Segundo o vereador, mesmo após os dois ofícios, as informações solicitadas não foram apresentadas. Mais de um ano após a primeira cobrança, a ausência de respostas ganha ainda mais relevância durante o Setembro Amarelo, quando a prevenção ao suicídio volta ao centro do debate e evidencia a necessidade de saber quais políticas de acolhimento estão funcionando, quantos jovens estão sendo alcançados e qual estrutura o município mantém para atender quem procura ajuda. “Nós pedimos oficialmente essas informações, demos prazo e, diante da falta de resposta, reiteramos a cobrança. Até hoje queremos saber: quantos jovens estão sendo atendidos? Quais políticas estão em funcionamento? Como está o atendimento psicossocial? Não estamos falando apenas de relatórios e números. Estamos falando de jovens que podem estar sofrendo e que precisam encontrar uma política pública funcionando quando procuram ajuda”, afirma.
Para Maicon, a falta de dados também dificulta o próprio trabalho de fiscalização e a construção de novas políticas públicas. Saber quem está procurando atendimento, quais são as principais demandas e onde estão as maiores necessidades é fundamental para direcionar recursos, equipes e estratégias de prevenção.

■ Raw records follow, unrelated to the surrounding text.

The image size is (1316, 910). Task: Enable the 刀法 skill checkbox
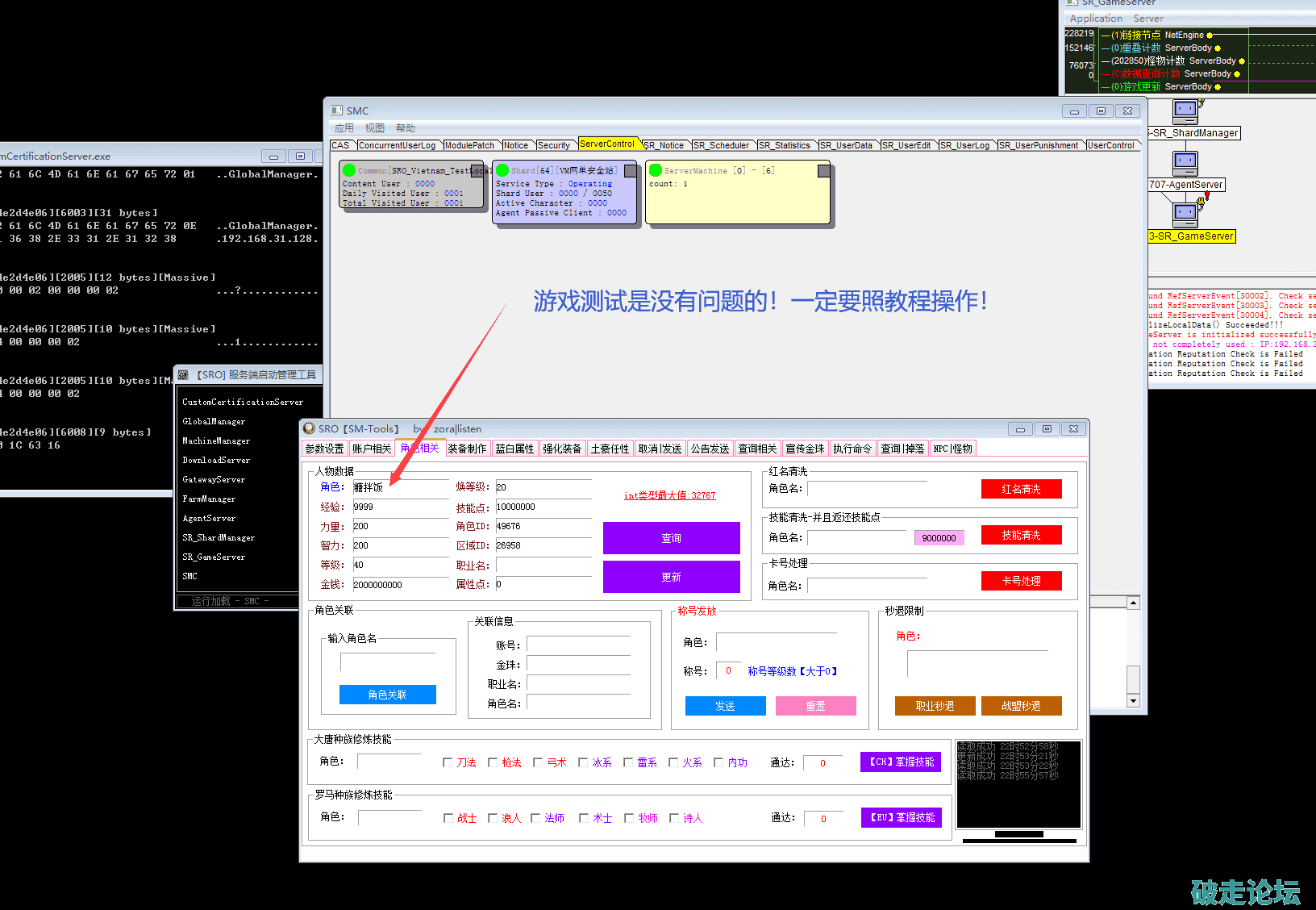tap(448, 762)
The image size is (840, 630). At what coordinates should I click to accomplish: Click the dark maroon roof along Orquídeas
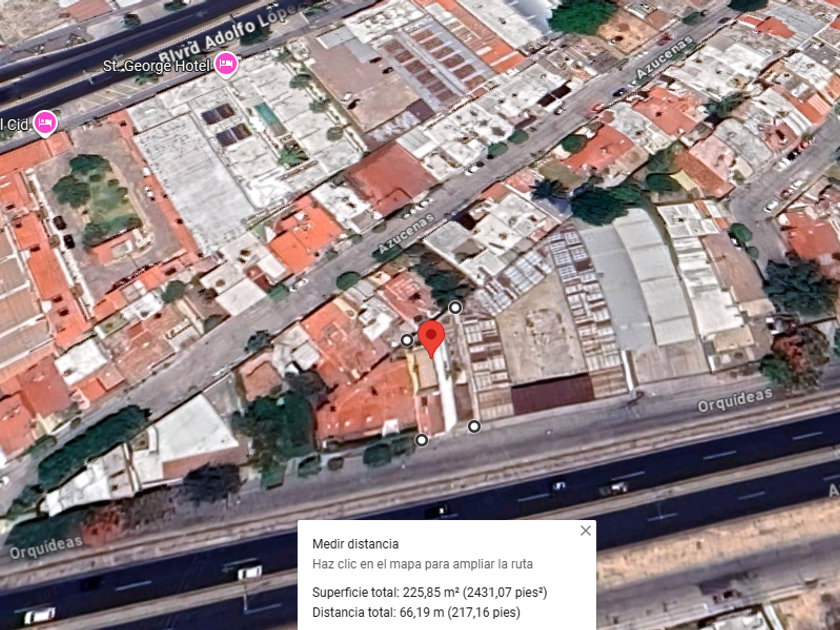point(552,394)
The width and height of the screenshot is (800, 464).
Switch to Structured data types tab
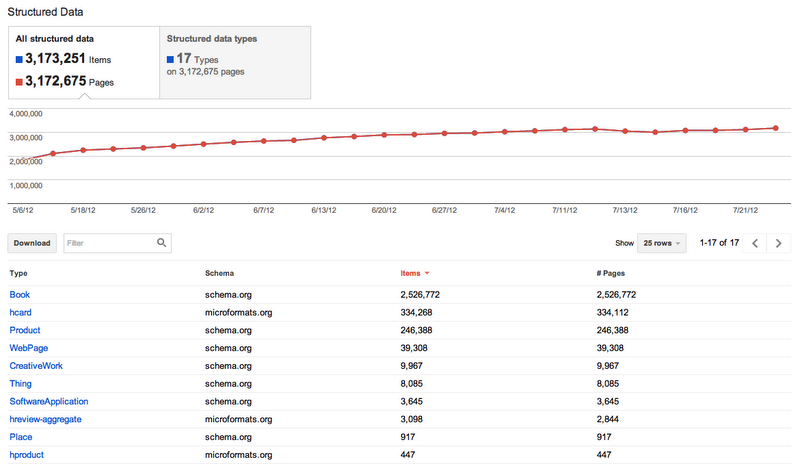(x=234, y=62)
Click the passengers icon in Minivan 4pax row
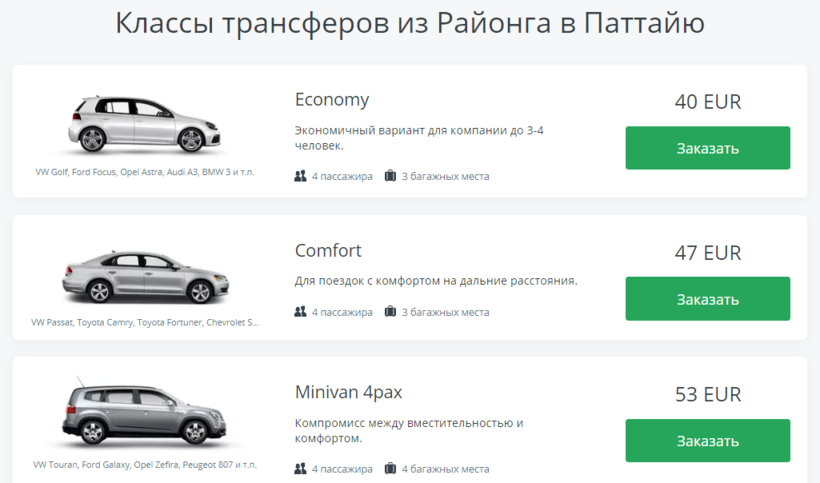The image size is (820, 483). point(301,468)
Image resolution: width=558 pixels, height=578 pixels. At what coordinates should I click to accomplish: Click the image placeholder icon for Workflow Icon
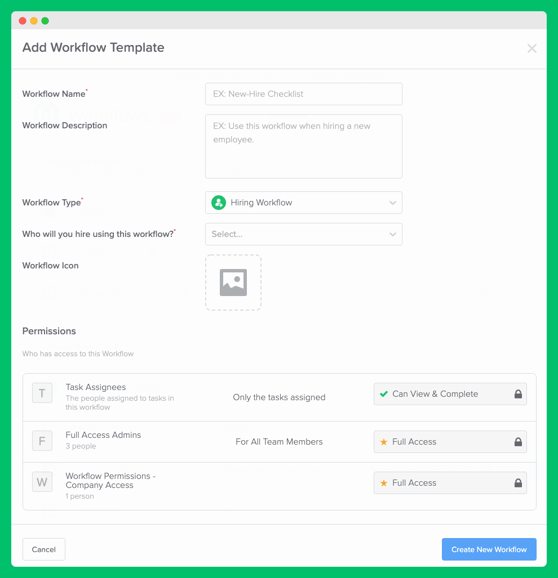(x=233, y=282)
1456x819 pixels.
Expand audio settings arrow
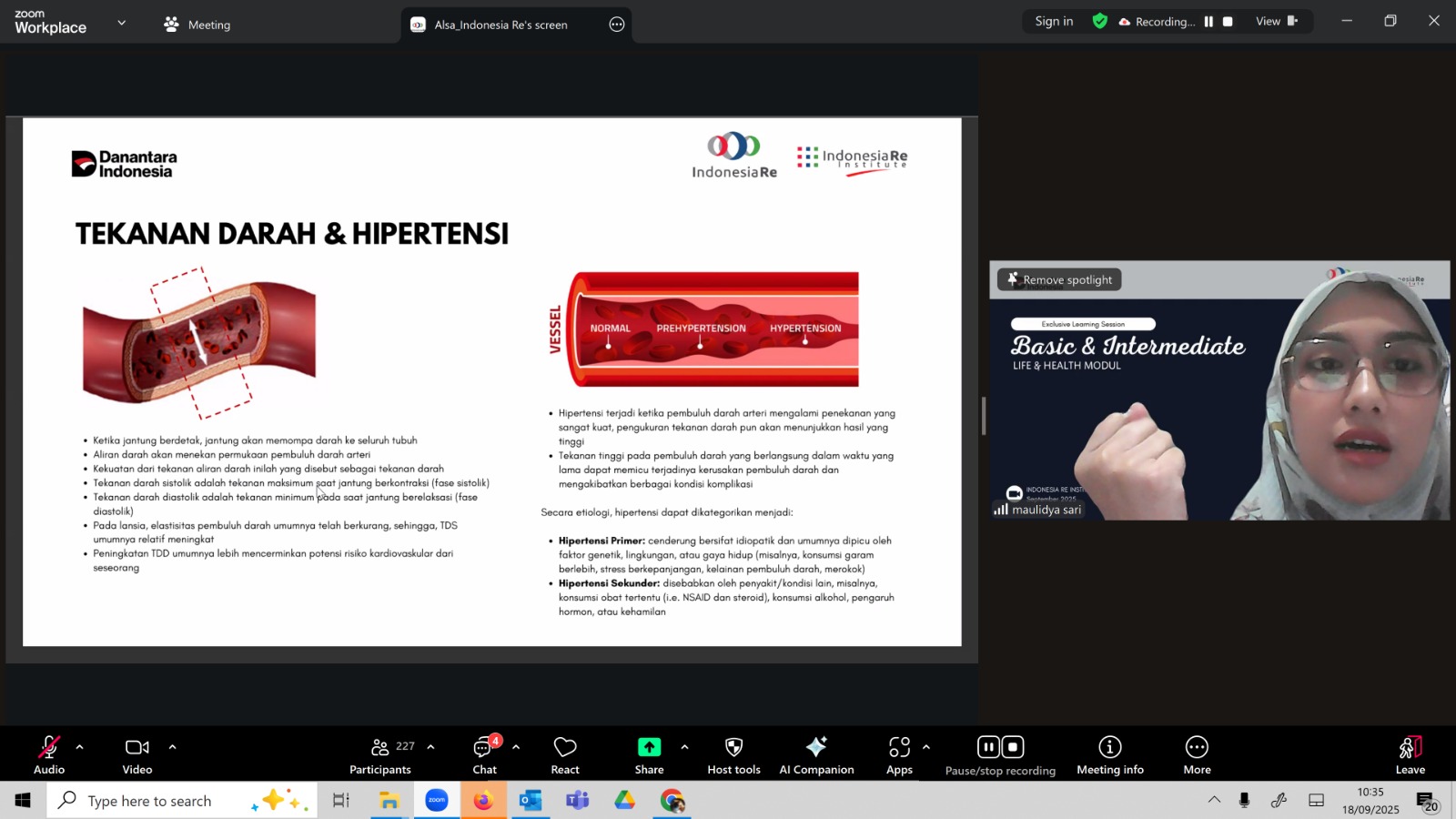point(80,747)
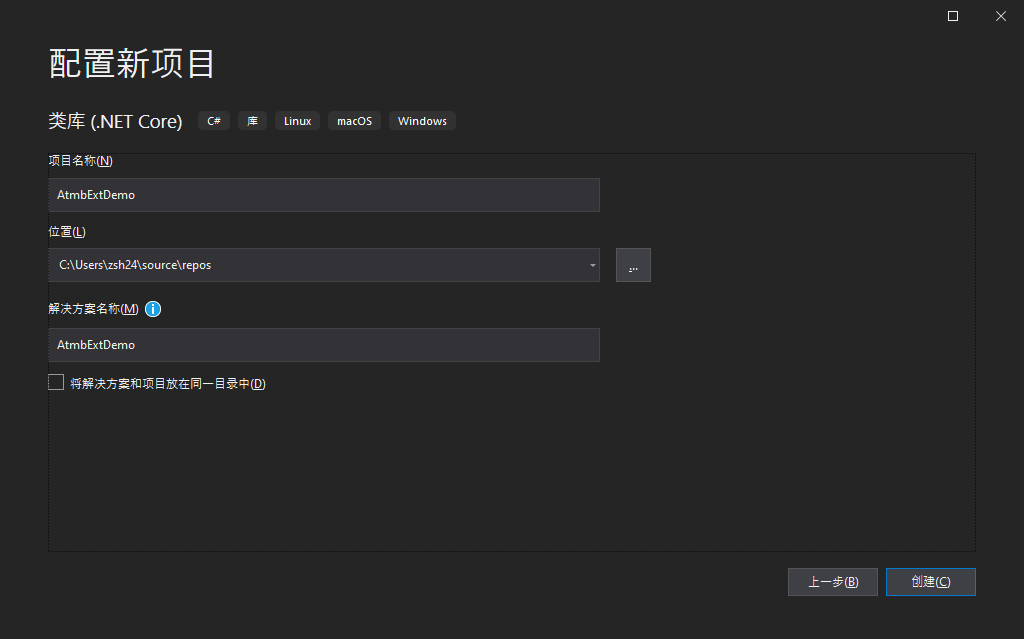The height and width of the screenshot is (639, 1024).
Task: Click the 类库 (.NET Core) template heading
Action: coord(115,122)
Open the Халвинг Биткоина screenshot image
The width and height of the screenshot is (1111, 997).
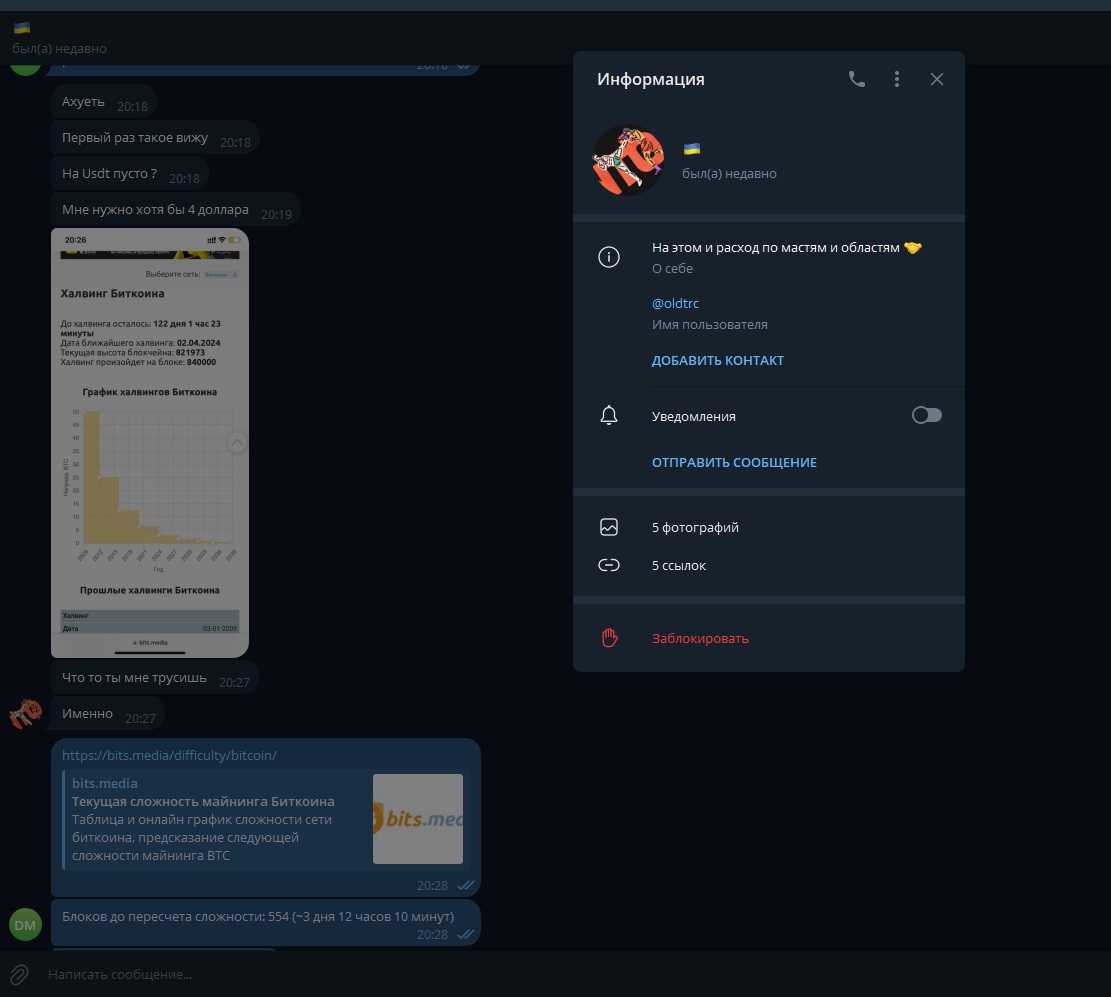[x=150, y=443]
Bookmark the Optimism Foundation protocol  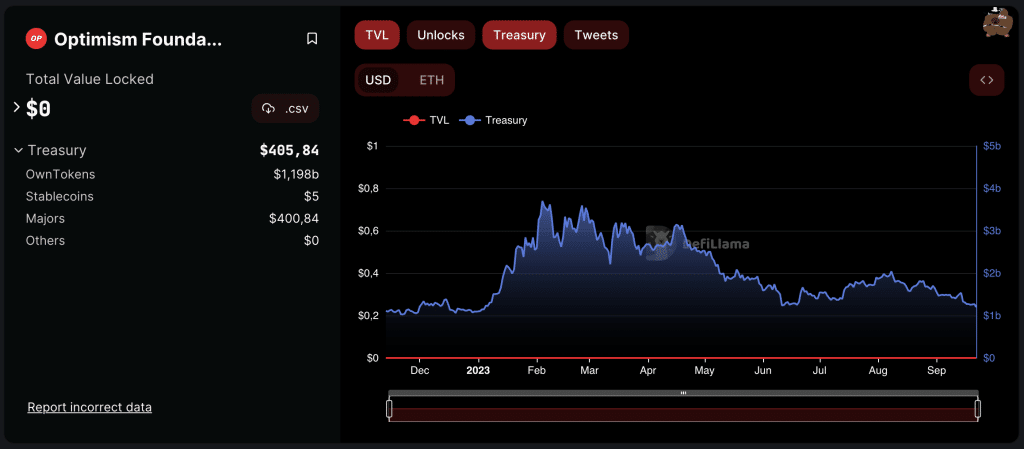click(312, 39)
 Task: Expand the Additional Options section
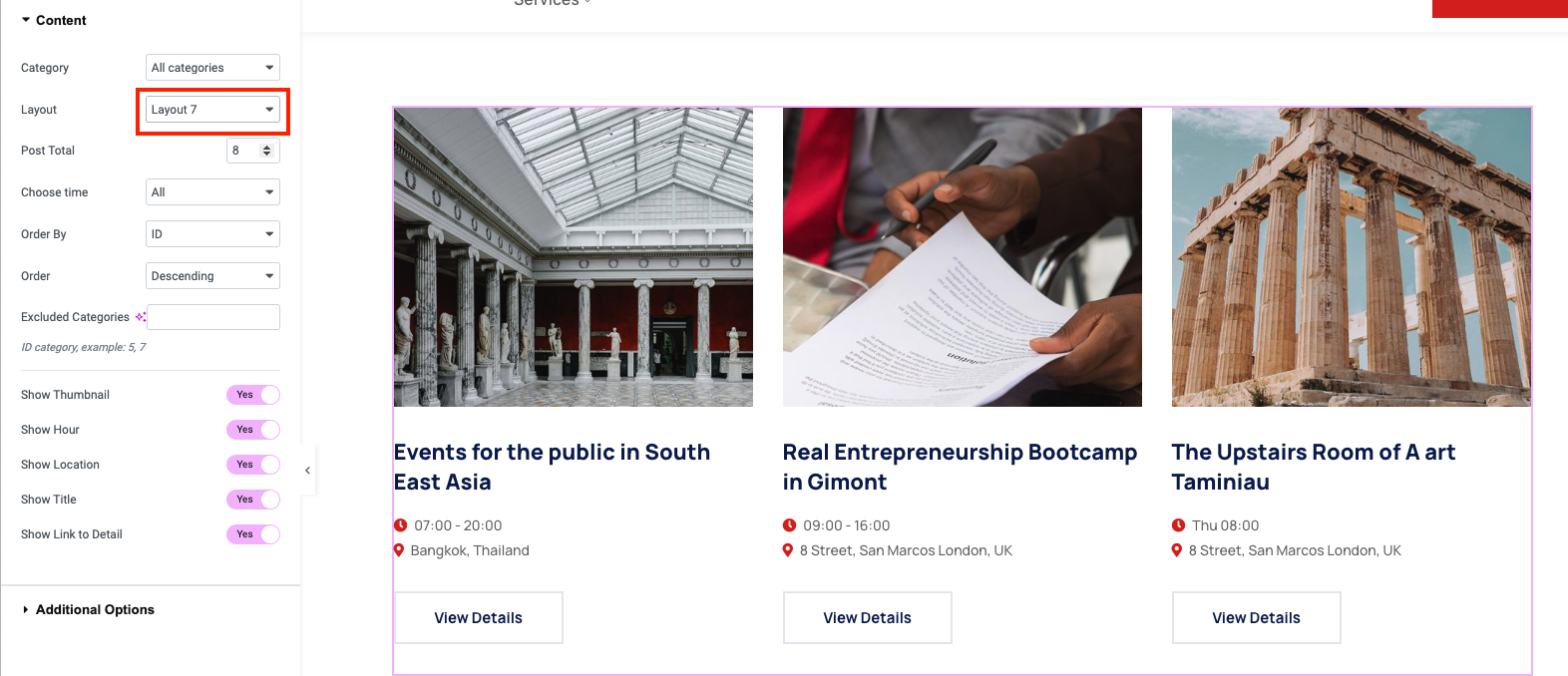[95, 609]
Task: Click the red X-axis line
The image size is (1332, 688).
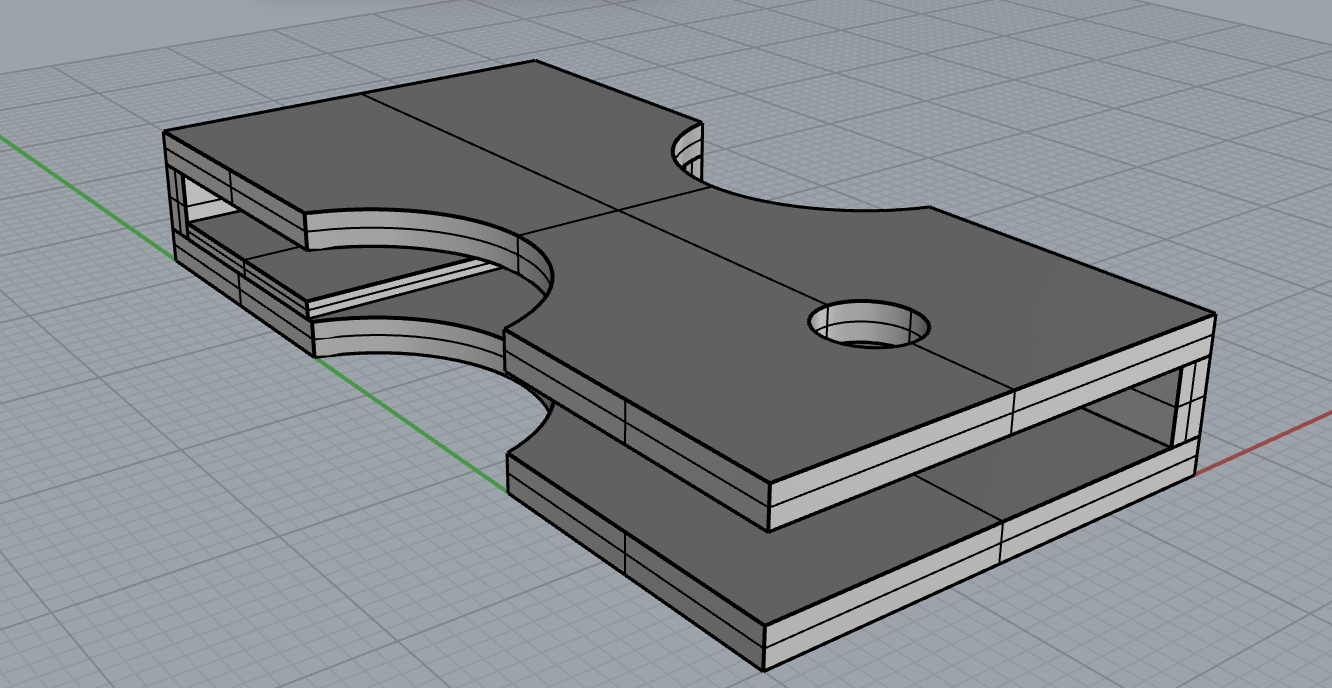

O vereador ressalta ainda que prevenir o suicídio e cuidar da saúde mental exige uma rede que funcione durante todo o ano. Além do atendimento em saúde, isso envolve educação, oportunidades, fortalecimento dos vínculos familiares e comunitários e políticas capazes de oferecer perspectivas aos jovens. “O jovem precisa saber onde procurar ajuda e, principalmente, encontrar atendimento quando precisar. Saúde mental não pode ser apenas campanha. Precisa ser política pública permanente, acompanhada e com resultado”, conclui Maicon.